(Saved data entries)

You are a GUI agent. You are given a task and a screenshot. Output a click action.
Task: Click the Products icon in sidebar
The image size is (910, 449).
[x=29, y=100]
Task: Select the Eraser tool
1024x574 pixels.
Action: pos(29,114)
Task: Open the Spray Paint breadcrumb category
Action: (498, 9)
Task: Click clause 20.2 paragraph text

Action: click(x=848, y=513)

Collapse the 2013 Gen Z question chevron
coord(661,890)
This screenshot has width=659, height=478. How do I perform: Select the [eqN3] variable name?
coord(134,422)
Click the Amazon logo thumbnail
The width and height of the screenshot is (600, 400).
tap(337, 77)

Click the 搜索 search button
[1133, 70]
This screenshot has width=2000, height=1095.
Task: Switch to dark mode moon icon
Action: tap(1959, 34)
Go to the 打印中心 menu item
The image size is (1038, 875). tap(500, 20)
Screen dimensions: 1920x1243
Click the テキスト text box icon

▸ **What is expected**:
Reproduce all of the saved data entries above line for line, without altering anything.

▸ **The solution**:
You are a GUI agent. You are given a task and a screenshot. Output a click action.
Task: Click the Products icon in sidebar
The image size is (910, 449).
[x=29, y=100]
Task: Select the Eraser tool
1024x574 pixels.
Action: pos(29,114)
Task: Open the Spray Paint breadcrumb category
Action: (498, 9)
Task: Click clause 20.2 paragraph text

Action: click(x=848, y=513)

Collapse the 2013 Gen Z question chevron
coord(661,890)
This screenshot has width=659, height=478. How do I perform: Select the [eqN3] variable name?
coord(134,422)
Click the Amazon logo thumbnail
The width and height of the screenshot is (600, 400).
tap(337, 77)

Click the 搜索 search button
[1133, 70]
This screenshot has width=2000, height=1095.
Task: Switch to dark mode moon icon
Action: tap(1959, 34)
Go to the 打印中心 menu item
The image size is (1038, 875). tap(500, 20)
Screen dimensions: 1920x1243
Click the テキスト text box icon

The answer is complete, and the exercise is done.